Data under study:
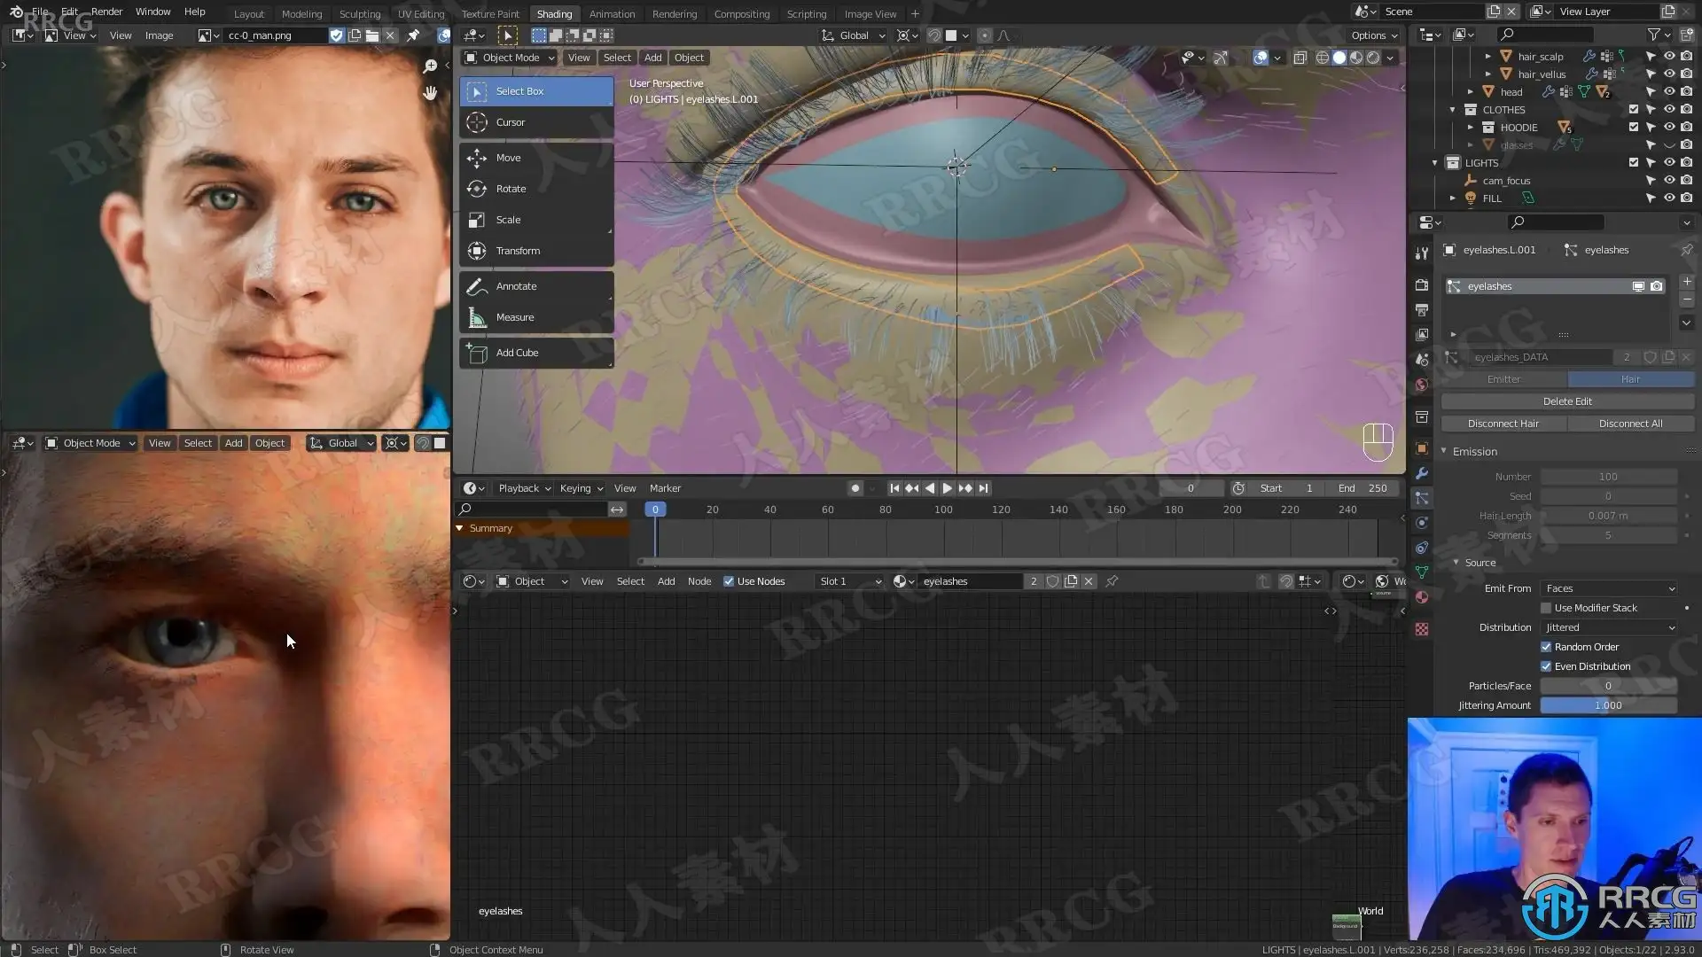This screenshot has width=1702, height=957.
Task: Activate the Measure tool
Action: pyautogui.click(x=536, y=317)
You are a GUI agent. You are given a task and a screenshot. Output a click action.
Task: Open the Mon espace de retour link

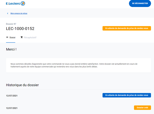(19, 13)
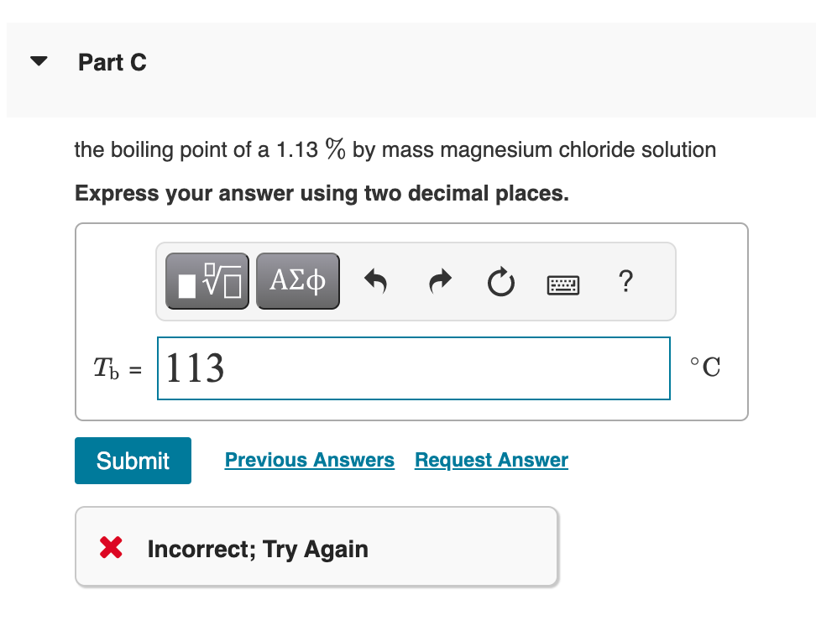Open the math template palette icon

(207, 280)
---
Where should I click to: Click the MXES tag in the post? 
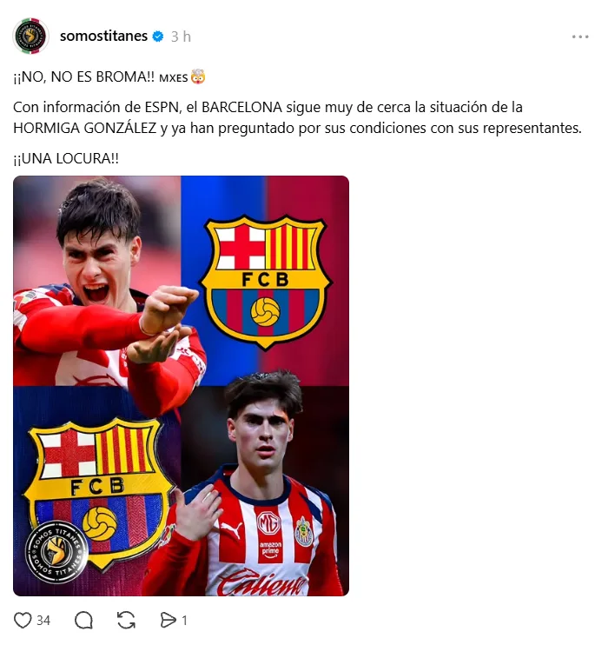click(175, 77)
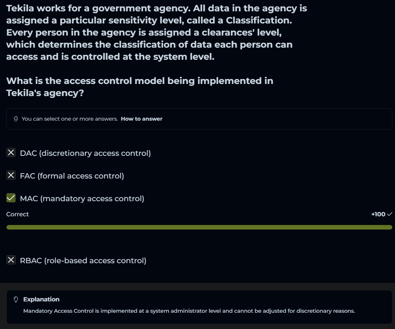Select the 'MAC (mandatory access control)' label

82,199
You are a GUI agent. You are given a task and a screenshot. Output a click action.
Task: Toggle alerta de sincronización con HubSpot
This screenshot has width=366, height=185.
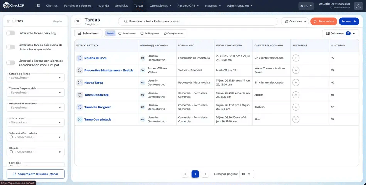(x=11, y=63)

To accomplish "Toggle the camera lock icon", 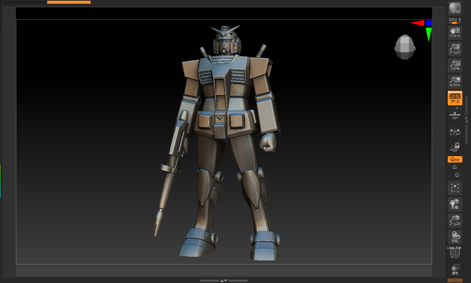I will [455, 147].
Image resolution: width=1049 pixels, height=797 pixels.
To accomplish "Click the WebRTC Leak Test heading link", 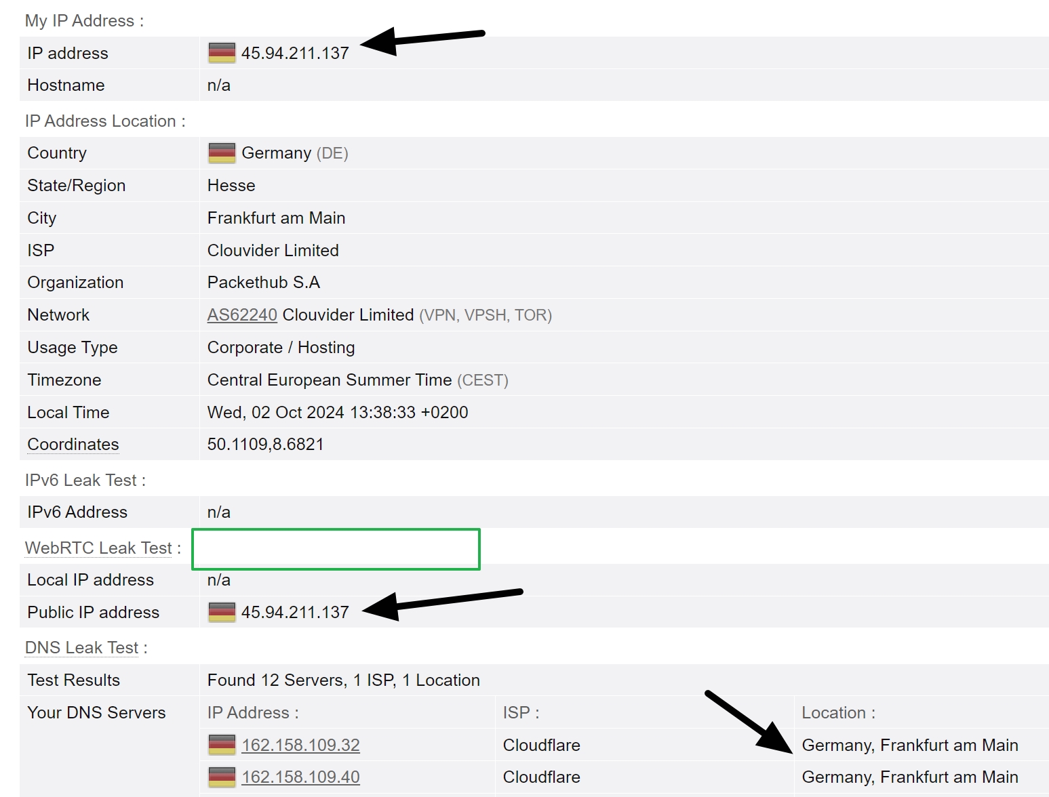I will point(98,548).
...
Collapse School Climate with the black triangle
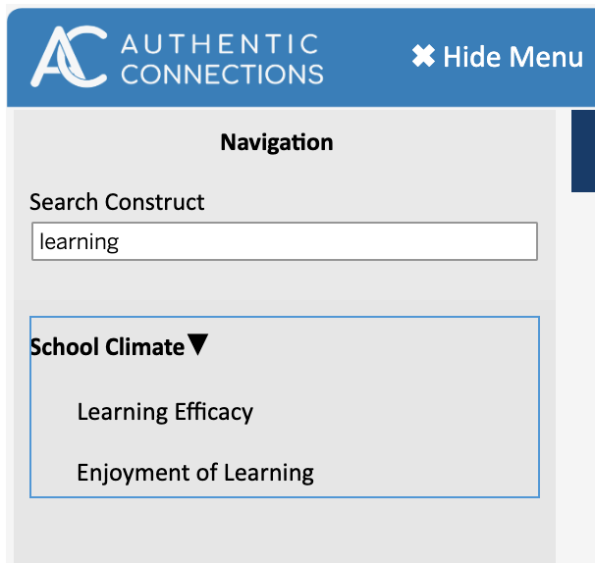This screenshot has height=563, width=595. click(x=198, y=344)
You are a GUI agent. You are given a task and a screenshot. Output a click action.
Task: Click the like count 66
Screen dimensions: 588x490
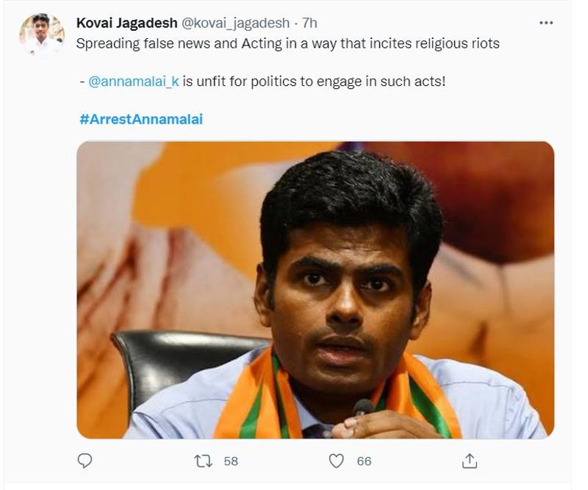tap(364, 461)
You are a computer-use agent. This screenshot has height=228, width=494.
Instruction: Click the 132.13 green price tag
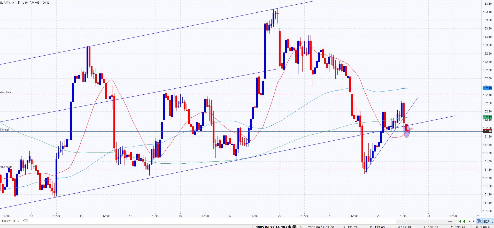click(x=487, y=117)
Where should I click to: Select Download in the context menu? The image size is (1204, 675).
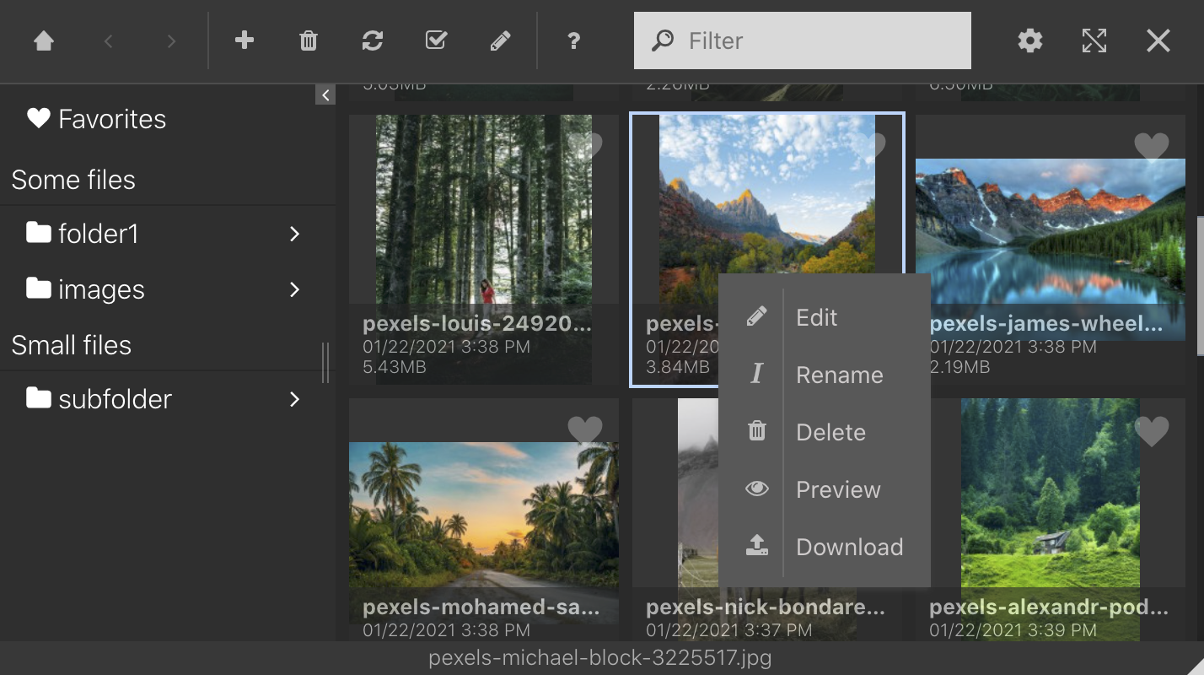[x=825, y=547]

Problem to solve: Both the line containing "Where should I click to: Click" and the line containing "Task: Toggle alerta" above belong in the output, as do the lines between them. Print them exactly, without pictures.

Response box:
Where should I click to: Click the MXES tag in the post? 
click(175, 77)
Select the 'MAC (mandatory access control)' label

82,199
You are a GUI agent. You are given a task and a screenshot. Output a click action.
Task: Toggle alerta de sincronización con HubSpot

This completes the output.